* BEGIN Given data *

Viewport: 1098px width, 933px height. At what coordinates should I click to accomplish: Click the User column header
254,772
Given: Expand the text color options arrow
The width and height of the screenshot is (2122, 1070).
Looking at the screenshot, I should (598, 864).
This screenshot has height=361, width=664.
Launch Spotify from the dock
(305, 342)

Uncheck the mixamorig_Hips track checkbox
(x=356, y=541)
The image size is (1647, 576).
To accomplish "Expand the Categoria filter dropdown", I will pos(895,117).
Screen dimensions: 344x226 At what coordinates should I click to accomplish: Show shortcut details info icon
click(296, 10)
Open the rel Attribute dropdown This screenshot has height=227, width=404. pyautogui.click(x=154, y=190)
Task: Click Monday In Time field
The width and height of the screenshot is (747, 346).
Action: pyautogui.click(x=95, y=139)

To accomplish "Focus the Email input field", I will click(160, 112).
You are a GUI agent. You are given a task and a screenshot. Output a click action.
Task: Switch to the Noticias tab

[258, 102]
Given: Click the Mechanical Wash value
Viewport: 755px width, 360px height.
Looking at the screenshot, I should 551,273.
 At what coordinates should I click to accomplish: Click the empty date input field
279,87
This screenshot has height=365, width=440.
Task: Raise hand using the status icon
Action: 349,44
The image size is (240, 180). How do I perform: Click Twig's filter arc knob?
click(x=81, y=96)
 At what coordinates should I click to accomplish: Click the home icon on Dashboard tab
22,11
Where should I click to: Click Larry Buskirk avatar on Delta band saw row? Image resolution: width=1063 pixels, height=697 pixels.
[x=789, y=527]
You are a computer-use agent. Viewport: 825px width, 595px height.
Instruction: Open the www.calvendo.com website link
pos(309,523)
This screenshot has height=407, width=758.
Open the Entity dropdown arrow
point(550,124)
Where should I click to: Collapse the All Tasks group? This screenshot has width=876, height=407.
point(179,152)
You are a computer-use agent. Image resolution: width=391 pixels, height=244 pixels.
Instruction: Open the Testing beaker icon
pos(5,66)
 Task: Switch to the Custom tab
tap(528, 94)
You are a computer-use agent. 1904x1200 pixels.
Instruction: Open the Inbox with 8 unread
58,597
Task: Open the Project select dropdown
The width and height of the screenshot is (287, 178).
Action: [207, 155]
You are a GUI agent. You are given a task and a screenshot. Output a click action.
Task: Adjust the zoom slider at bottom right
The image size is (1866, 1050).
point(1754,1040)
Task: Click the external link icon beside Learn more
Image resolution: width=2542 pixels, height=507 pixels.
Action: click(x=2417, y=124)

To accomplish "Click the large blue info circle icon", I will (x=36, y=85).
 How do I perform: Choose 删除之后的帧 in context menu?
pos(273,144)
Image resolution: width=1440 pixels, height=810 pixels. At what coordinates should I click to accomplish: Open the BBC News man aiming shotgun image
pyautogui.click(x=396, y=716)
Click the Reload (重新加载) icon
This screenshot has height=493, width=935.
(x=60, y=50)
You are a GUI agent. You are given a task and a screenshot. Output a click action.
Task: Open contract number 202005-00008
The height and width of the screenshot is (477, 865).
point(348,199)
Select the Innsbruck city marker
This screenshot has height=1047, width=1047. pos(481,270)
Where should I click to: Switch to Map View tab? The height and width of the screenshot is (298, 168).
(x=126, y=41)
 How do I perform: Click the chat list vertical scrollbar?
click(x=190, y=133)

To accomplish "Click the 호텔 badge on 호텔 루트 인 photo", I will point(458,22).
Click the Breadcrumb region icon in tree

* END Given data *

Copy out all of the rows above, keeping every line character for character as it appears.

**Response to this exercise**
Viewport: 1098px width, 933px height. At what coordinates should I click to accomplish: Click the User column header
254,772
Given: Expand the text color options arrow
The width and height of the screenshot is (2122, 1070).
Looking at the screenshot, I should (598, 864).
This screenshot has height=361, width=664.
Launch Spotify from the dock
(305, 342)

Uncheck the mixamorig_Hips track checkbox
(x=356, y=541)
The image size is (1647, 576).
To accomplish "Expand the Categoria filter dropdown", I will pos(895,117).
Screen dimensions: 344x226 At what coordinates should I click to accomplish: Show shortcut details info icon
click(296, 10)
Open the rel Attribute dropdown This screenshot has height=227, width=404. pyautogui.click(x=154, y=190)
Task: Click Monday In Time field
The width and height of the screenshot is (747, 346).
Action: pyautogui.click(x=95, y=139)

To accomplish "Focus the Email input field", I will click(160, 112).
You are a GUI agent. You are given a task and a screenshot. Output a click action.
Task: Switch to the Noticias tab

[258, 102]
Given: Click the Mechanical Wash value
Viewport: 755px width, 360px height.
Looking at the screenshot, I should 551,273.
 At what coordinates should I click to accomplish: Click the empty date input field
279,87
This screenshot has height=365, width=440.
Task: Raise hand using the status icon
Action: 349,44
The image size is (240, 180). How do I perform: Click Twig's filter arc knob?
click(x=81, y=96)
 At what coordinates should I click to accomplish: Click the home icon on Dashboard tab
22,11
Where should I click to: Click Larry Buskirk avatar on Delta band saw row? Image resolution: width=1063 pixels, height=697 pixels.
[x=789, y=527]
You are a computer-use agent. Viewport: 825px width, 595px height.
Instruction: Open the www.calvendo.com website link
pos(309,523)
This screenshot has height=407, width=758.
Open the Entity dropdown arrow
point(550,124)
Where should I click to: Collapse the All Tasks group? This screenshot has width=876, height=407.
point(179,152)
You are a computer-use agent. Image resolution: width=391 pixels, height=244 pixels.
Instruction: Open the Testing beaker icon
pos(5,66)
 Task: Switch to the Custom tab
tap(528, 94)
You are a computer-use agent. 1904x1200 pixels.
Instruction: Open the Inbox with 8 unread
58,597
Task: Open the Project select dropdown
The width and height of the screenshot is (287, 178).
Action: [207, 155]
You are a GUI agent. You are given a task and a screenshot. Output a click action.
Task: Adjust the zoom slider at bottom right
The image size is (1866, 1050).
point(1754,1040)
Task: Click the external link icon beside Learn more
Image resolution: width=2542 pixels, height=507 pixels.
Action: click(x=2417, y=124)

To accomplish "Click the large blue info circle icon", I will (x=36, y=85).
 How do I perform: Choose 删除之后的帧 in context menu?
pos(273,144)
Image resolution: width=1440 pixels, height=810 pixels. At what coordinates should I click to accomplish: Open the BBC News man aiming shotgun image
pyautogui.click(x=396, y=716)
Click the Reload (重新加载) icon
This screenshot has height=493, width=935.
(x=60, y=50)
You are a GUI agent. You are given a task and a screenshot. Output a click action.
Task: Open contract number 202005-00008
The height and width of the screenshot is (477, 865).
point(348,199)
Select the Innsbruck city marker
This screenshot has height=1047, width=1047. pos(481,270)
Where should I click to: Switch to Map View tab? The height and width of the screenshot is (298, 168).
(x=126, y=41)
 How do I perform: Click the chat list vertical scrollbar?
click(x=190, y=133)

To accomplish "Click the 호텔 badge on 호텔 루트 인 photo", I will point(458,22).
Click the Breadcrumb region icon in tree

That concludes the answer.